Transformative Projects

Learning Landscapes

 

Learning Landscapes encompasses several sub-projects by UB to transform everyday spaces in Brownsville into fun, engaging, opportunities for learning, bonding, and child development. Our vision is for the neighborhood itself to become a children’s museum.

 

In late January of 2020, Learning Landscapes launched in the Food Bazaar and Cherry Valley supermarkets. This project was inspired by the “Talking is Teaching” campaign of the Clinton Foundation’s Too Small to Fail initiative. Our process involved collaboration with local designers of color, families from Brownsville, and the Clinton Foundation to customize signage that transformed the supermarket experience into a two-generational learning scavenger hunt.

 

Unfortunately, the original incarnation of Learning Landscapes was discontinued due to the covid-19 pandemic. UB is planning to relaunch the project in grocery stores in 2022.

 

In the meantime, UB has embarked on two other Learning Landscapes projects:

 

Learning Landscapes @ Home 

 

This project developed in response to the coronavirus pandemic and the needs of families with young children to fin ways to support their children’s learning and development at home, without screens. It involved crowdsourcing dozens of learning activity ideas from local families, creation of family-friendly text in English and Spanish describing those activities, and a design process led by the Family Advisory Board and a Black-owned design firm.

 

In 2021, UB began distributing thousands of Learning Landscapes @Home kits that consist of activity cards, books, and arts and crafts supplies to local families directly and through our Provider Action Team.

 

Ruth Horry is now distributing Learning Landscapes @Home kits every Friday from 3-5pm at the Greg Jackson Center in Brownsville. If you are interested in receiving a Learning Landscapes @Home kit for yourself or your clients for free, e-mail [email protected], and she will arrange it with you.

 

WNET Learning Neighborhoods

 

A new partnership with WNET to bring educational programming to spaces in Brownsville. Learn more on WNET’s website.

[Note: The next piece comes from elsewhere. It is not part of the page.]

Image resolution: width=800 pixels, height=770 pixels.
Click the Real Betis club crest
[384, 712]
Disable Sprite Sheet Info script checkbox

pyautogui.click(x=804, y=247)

Learning Landscapes @Home (2021-2022)

Learning Landscapes @ Food Bazaar (2020)

Family Co-Op

From 2019-2021, UB ran the Family Co-Op as a two-generational program for infants/toddlers and their caregivers that brought free, fun, and educationally-enriching weekend programming to underutilized spaces, and which moved online in March 2020.

It was inspired by work piloted by Scholastic Education, the Yale Child Study Center, and the community of Grundy County, TN. The Family Co-Op was designed to build skills, reduce the isolation reported by many parents of young children, and counteract negative narratives by starting with the question “What would you like to celebrate about Brownsville?

In 2022, UB will relaunch the Parent Corner feature of the Family Co-Op as a standalone, virtual gathering space for parents to build community and support each other through common struggles.

Books for Brownsville

Books for Brownsville is a service-provider training initiative inspired by the practices of Reach Out and Read and other early childhood literacy initiatives.

Service providers who participate in the trainings will put the methods developed by Books for Brownsville into practice along with books, literacy materials, and other resources, to be distributed to the families they serve. Participating providers will also have access to mini-grants for supplies and materials that will transform their work spaces into family-friendly learning opportunities.

The research roundtables of families and professionals that will kick off the training development process will form the basis for a community of practice that will continue beyond the initial planning stages. Books for Brownsville will identify appropriate leaders, conveners, and partners to lead the Books for Brownsville community of practice via regular coordination meetings, thereby institutionalizing opportunities to enhance connectivity and strengthen relationships between and among local residents and providers.